When the Obama administration began participating in Saudi Arabia’s war in Yemen in 2015, the action was justified not on the basis of protecting the nation against a foreign threat, but rather to reportedly placate “gulf nations angered by Obama’s nuclear negotiations with Iran.” Although U.S. participation in Saudi Arabia’s war in Yemen is therefore not in response to an actual or imminent threat to the nation, the use of this U.S. force has never been voted on by Congress, as required by the Constitution and the War Powers Resolution of 1973.
The U.S. House of Representatives has avoided a floor vote on any aspect of U.S. participation in this unauthorized war for at least a year, since an amendment to ban the transfer of cluster munitions to Saudi Arabia over its conduct in Yemen narrowly failed by a vote of 204-216. Over the intervening period, humanitarian conditions have only worsened in Yemen. Your privileged resolution to withdraw unauthorized U.S. forces from the conflict in Yemen is, therefore, both welcome and long overdue, as the famine resulting from the war is said to be approaching “Biblical proportions,” according to leading aid experts.
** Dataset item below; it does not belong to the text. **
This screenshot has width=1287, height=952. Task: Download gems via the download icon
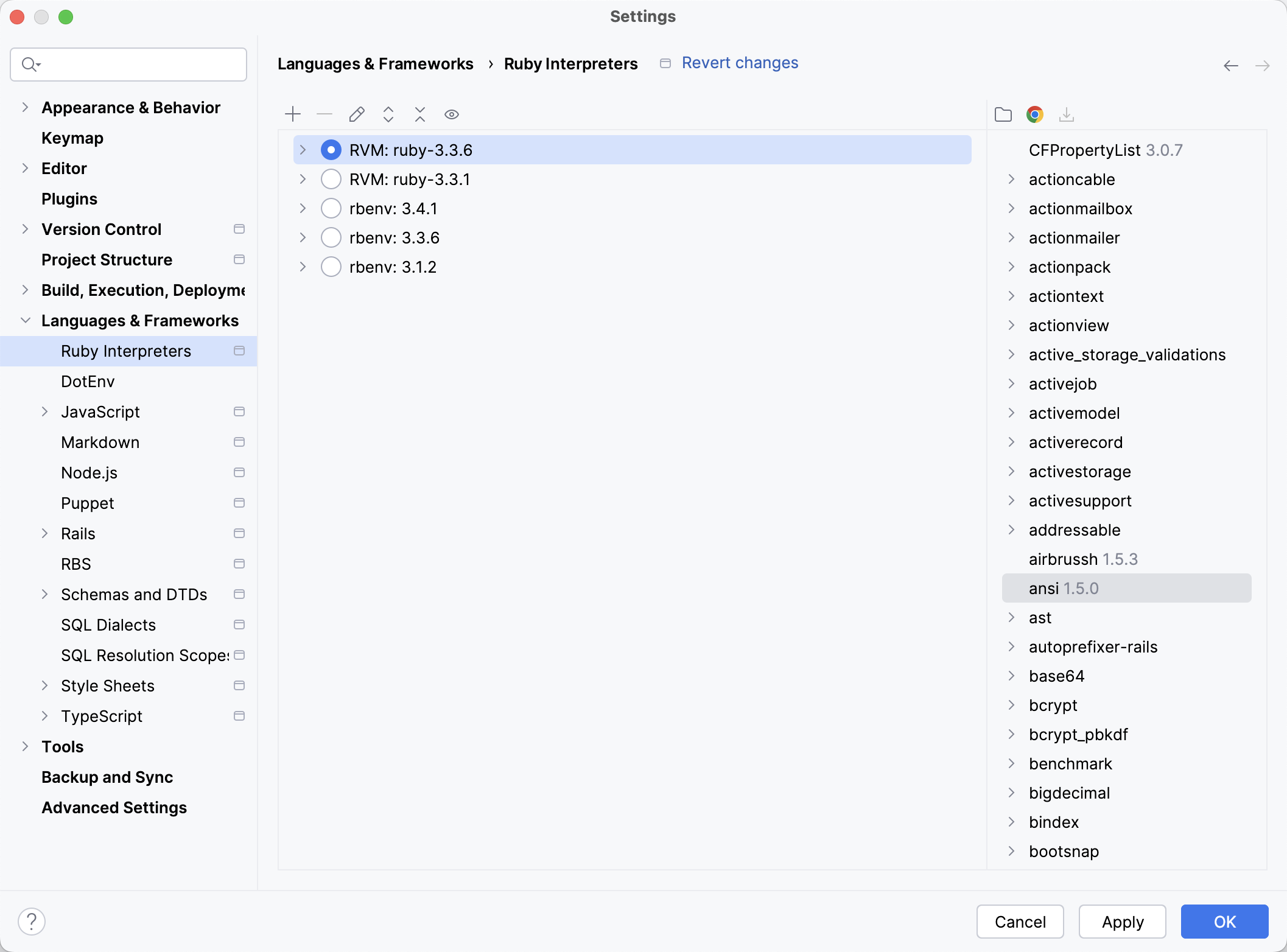pyautogui.click(x=1067, y=114)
By invoking provisions of U.S. law allowing for the introduction of a privileged resolution to withdraw unauthorized U.S. forces from this conflict, you are reasserting the rightful role of Congress as the constitutionally mandated branch of government that must both declare war and retain oversight over it. We, the undersigned, encourage all U.S. Representatives to vote yes to this resolution. This measure strengthens U.S. governance to better comport with the Constitution, assists in reducing a genuine threat to national security posed by the expansion of Al Qaeda in the Arabian Peninsula, and promises to assist in ending the senseless suffering of millions of innocent people in Yemen.